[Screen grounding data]
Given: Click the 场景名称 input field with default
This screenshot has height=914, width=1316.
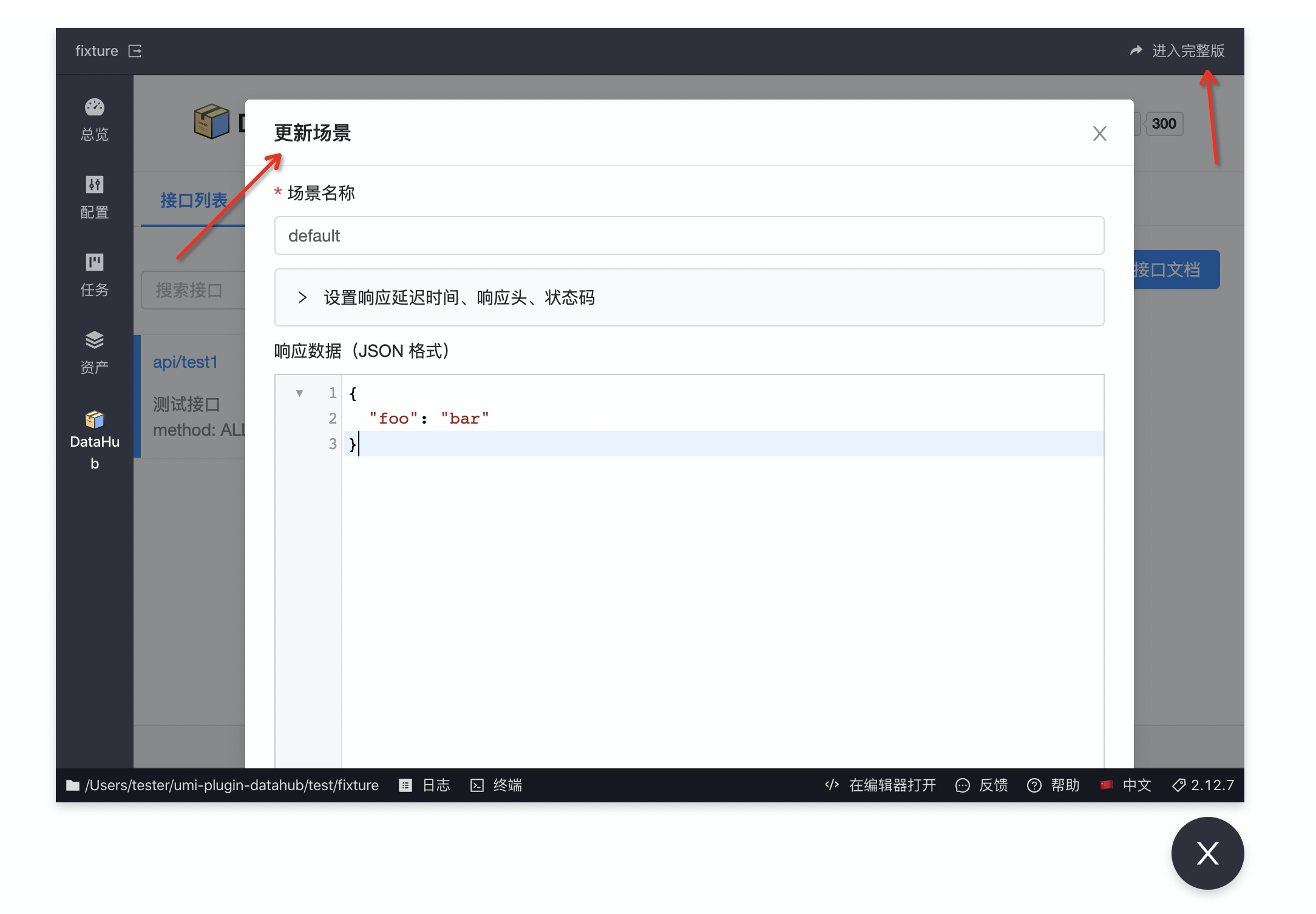Looking at the screenshot, I should [x=689, y=235].
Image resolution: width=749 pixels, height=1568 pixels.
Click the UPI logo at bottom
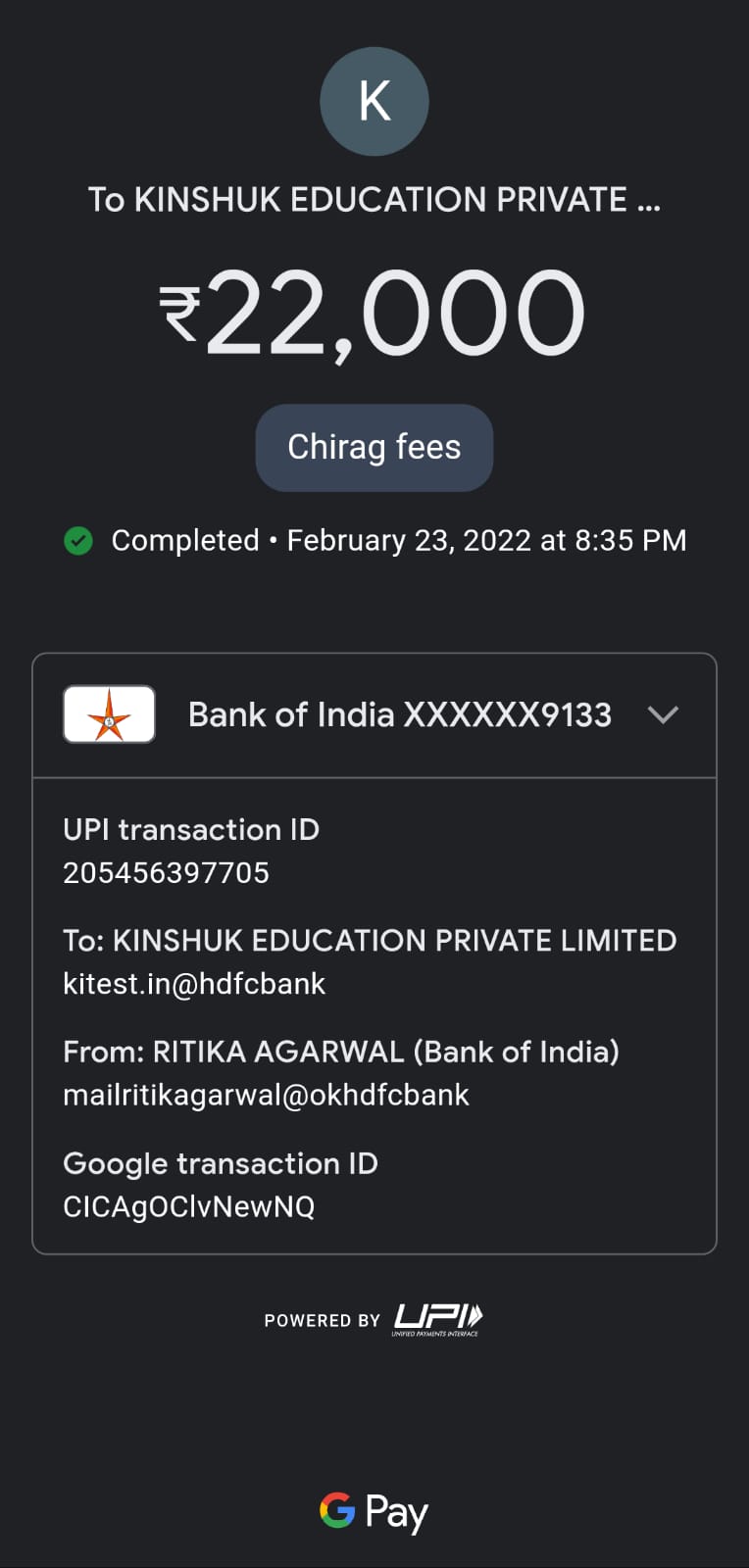pyautogui.click(x=437, y=1319)
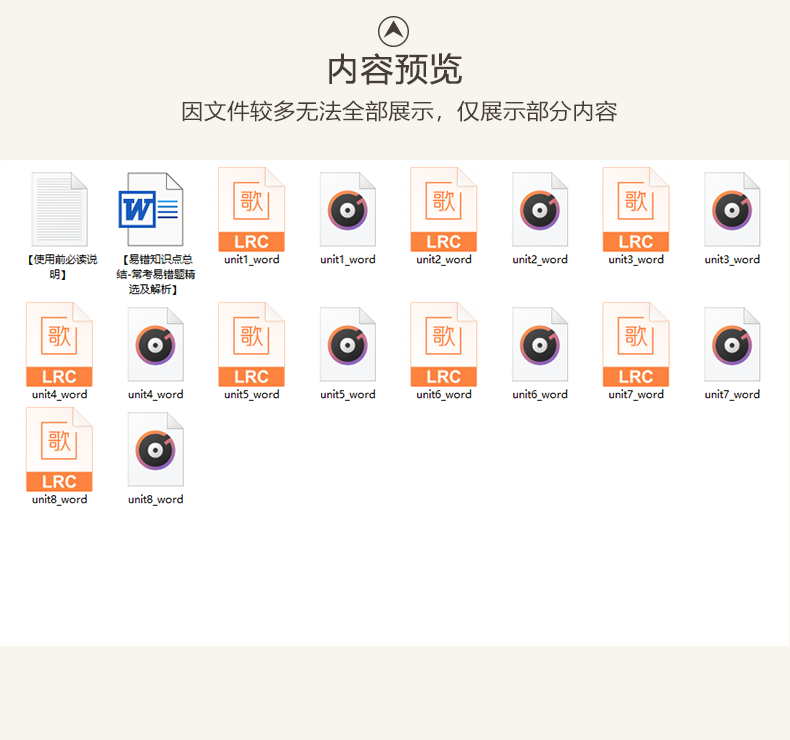Click the 内容预览 heading text
This screenshot has width=790, height=740.
[394, 70]
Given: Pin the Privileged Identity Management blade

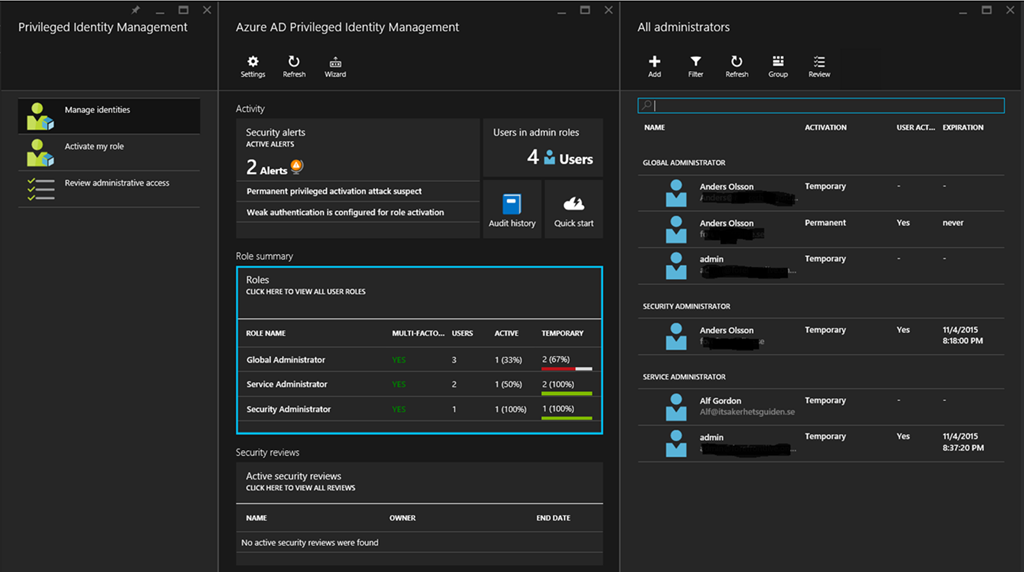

**Directions for this task:**
Extract every line of the data above that contains the string "Given", matching case exactly.

**Solved exercise:**
Given: Click the 场景名称 input field with default
Given: Pin the Privileged Identity Management blade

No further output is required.